Australian wicketkeeper Tim Paine feels that he was picked in the Test team mainly because of his wicket-keeping skills and not for his exploits with the bat. He also revealed how he battled mental demons during his bad phase.

In November 2017, when the selectors announced the Australian team for the Ashes, there were a couple of surprises. But none bigger than Tim Paine. But the Tasmanian wicketkeeper repaid the faith of the selectors as he kept very well in the Ashes and also made some important contributions with the bat at No. 7. 

Speaking in a press conference ahead of the second Test against South Africa in Port Elizabeth, Tim Paine revealed that he knows that he is not in the team for his batting. It is his keeping that has impressed the selectors and he is still working on it and trying to get better. 
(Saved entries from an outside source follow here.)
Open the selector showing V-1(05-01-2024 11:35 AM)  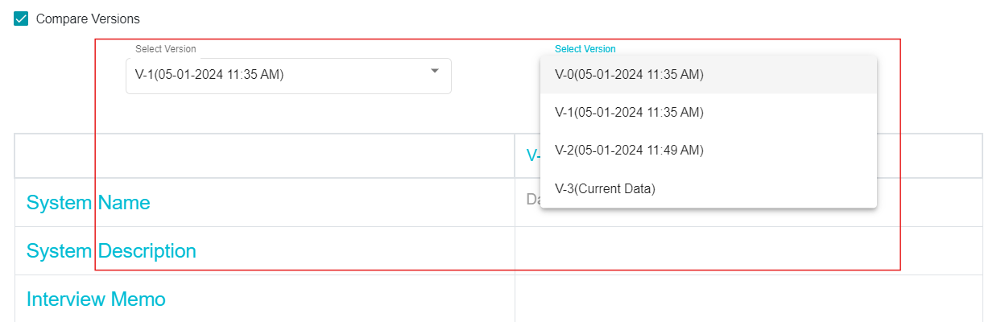288,76
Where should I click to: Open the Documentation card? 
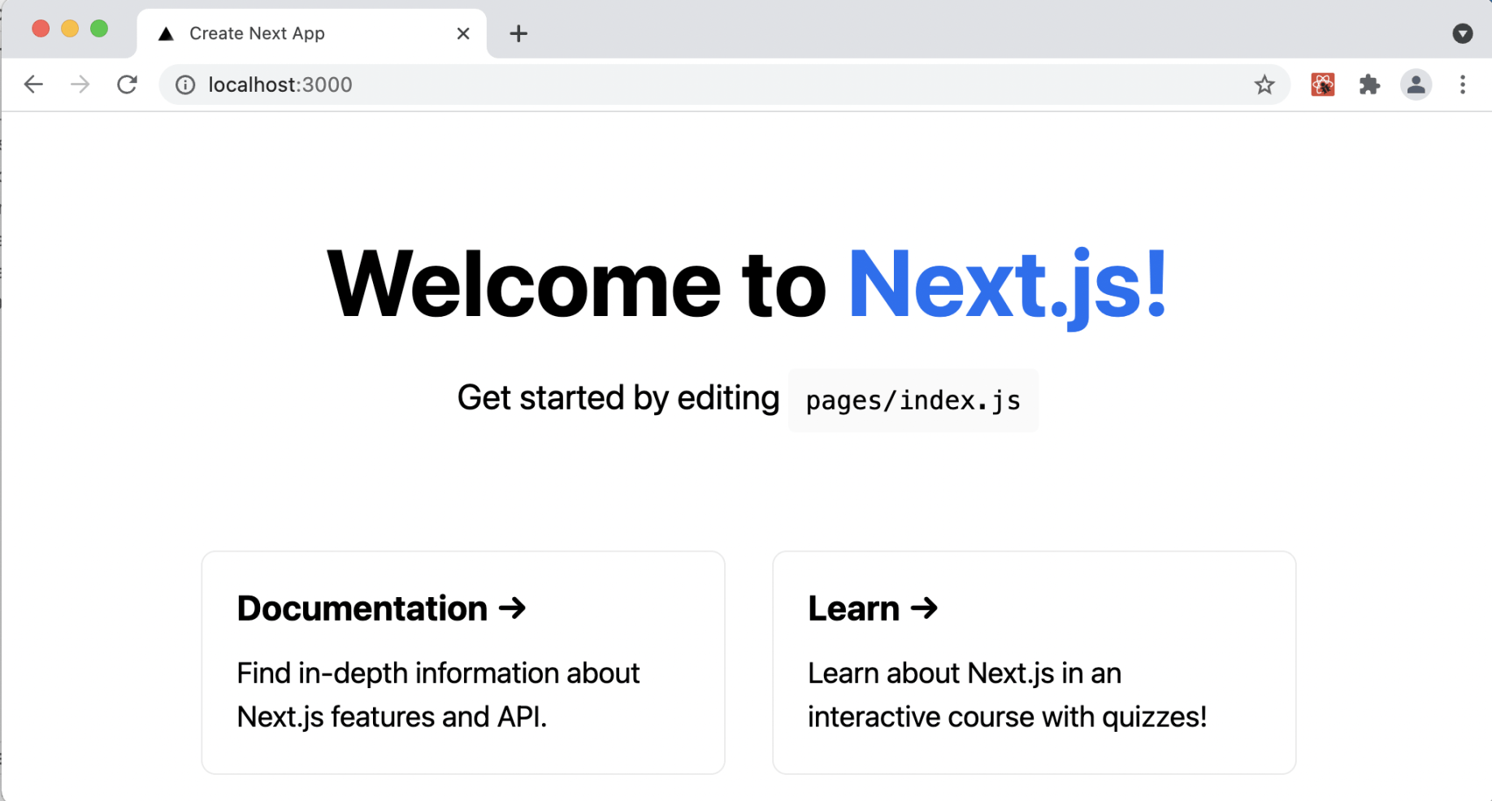pyautogui.click(x=463, y=662)
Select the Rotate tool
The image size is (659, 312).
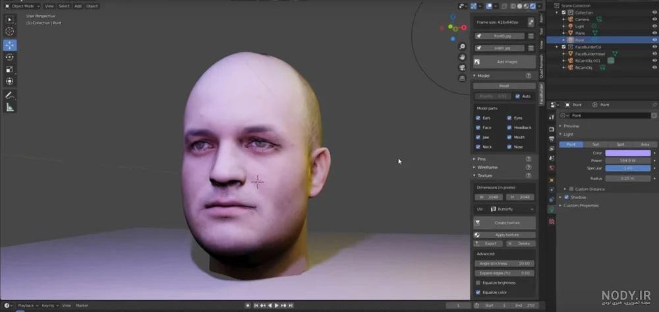pos(10,57)
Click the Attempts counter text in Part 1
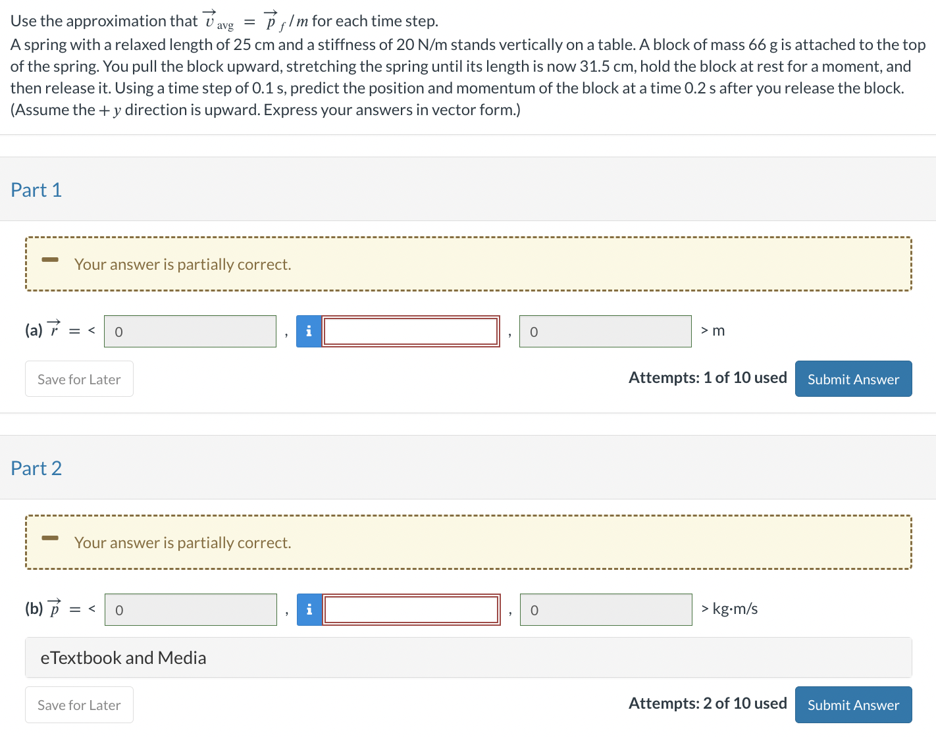The image size is (936, 737). (x=707, y=377)
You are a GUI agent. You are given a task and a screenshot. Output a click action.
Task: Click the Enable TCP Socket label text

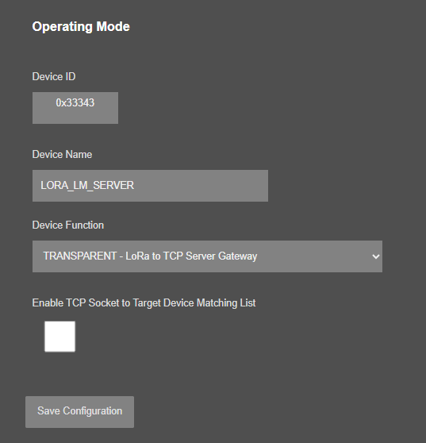[x=144, y=302]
“There's no secret I was picked in this Test team not for my batting, certainly not what I'd produced in the last few years. But I've maintained a really high standard of wicket-keeping for a long time now and it's something I still work on daily and I still think I'm getting better at,” Paine said. 

He also said that he’s been working hard to keep behind a spinner (Nathan Lyon in particular). He explained that his lengthy celebration after dismissing Aiden Markram was for Brad Haddin as the former Aussie stumper has been working hard with him. Paine had taken a superb catch standing up to the stumps to Mitchell Marsh and dismissed centurion Markram. 

“I've been working because of Nathan [Lyon] as well, when the ball's outside off stump to right-handers, trying not to push off my outside leg and get my head stuck back in behind the batter. If you do that, your gloves come with your head and edges can get between myself and Smithy at first slip, or if the ball doesn't spin and a stumping from Lyono comes past the outside edge, that's where I want to be, I don't want to be pushing back towards the stumps.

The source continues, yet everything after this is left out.